En 1992, peu de temps après la chute du mur de Berlin, le politologue américain Francis Fukuyama nous prédisait, tout simplement La Fin de l'histoire et le dernier homme.
Fascinés par leur victoire contre l'URSS, et sans doute appatés par les relents hégéliens de ce texte, les intellectuels du monde entier lui assuraient un succès inattendu. De manière étonnante, personne ne sembait s'inquiéter du recours à une expression, "le dernier homme", que Nietzsche avait pourtant adoptée pour nous dresser le portrait peu enthousismant du stade ultime du nihilisme...
Trente ans plus tard, le jihad à toutes les sauces, la géopolitique de la Russie, la trajectoire de "pays émergents" qui sont devenus bien plus qu'émergents nous permettent de remettre ces analyses à leur juste place, et d'apprendre à nous méfier, comme avait su le faire Derrida dès 1993, des prétentions à fermer le rideau de l'histoire...
Pourtant, ces théories de la fin de l'histoire, de la fin du progrès, de la fin de l'homme lui-même semblent avoir la vie dure, et connaissent,depuis quelques années, un nouvel avatar avec les théories, très appréciées dans les milieux économiques, sur la "fin de l'innovation".
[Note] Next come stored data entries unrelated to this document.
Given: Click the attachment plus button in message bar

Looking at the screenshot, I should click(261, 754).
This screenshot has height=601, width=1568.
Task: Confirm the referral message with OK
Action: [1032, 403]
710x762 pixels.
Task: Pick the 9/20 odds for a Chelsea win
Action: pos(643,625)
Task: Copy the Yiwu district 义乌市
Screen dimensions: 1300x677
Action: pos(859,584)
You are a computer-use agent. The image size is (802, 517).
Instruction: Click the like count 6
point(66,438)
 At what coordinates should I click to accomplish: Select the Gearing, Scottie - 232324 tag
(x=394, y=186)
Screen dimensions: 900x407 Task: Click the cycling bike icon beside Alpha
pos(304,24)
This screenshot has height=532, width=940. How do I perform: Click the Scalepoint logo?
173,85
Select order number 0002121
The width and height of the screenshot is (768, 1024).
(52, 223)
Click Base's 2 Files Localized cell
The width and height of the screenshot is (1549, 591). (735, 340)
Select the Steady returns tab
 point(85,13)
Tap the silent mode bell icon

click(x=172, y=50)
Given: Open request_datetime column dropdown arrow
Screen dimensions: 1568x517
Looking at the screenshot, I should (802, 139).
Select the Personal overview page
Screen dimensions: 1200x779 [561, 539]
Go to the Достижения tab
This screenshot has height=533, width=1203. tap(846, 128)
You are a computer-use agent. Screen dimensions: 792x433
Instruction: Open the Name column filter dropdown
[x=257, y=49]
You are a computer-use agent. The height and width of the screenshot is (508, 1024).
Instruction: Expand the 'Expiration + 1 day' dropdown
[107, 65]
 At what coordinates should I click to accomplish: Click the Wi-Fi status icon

Le prix Nobel d'économie, Edmund Phelps, en tirait un livre l'an dernier, expliquant que toute la crise depuis la fin des Trente glorieuses provenait de l'incapacité à innover de l'Occident (thèse que je ne conteste pas complètement d'ailleurs). Surfant sur la vague, pas toujours avec la même érudition, d'autres économistes ont tenté, récemment, de prouver que la révolution numérique n'avait pas été si importante que cela, finalement. D'autres encore reconnaissent son impact, tout en la considérant comme désormais épuisée.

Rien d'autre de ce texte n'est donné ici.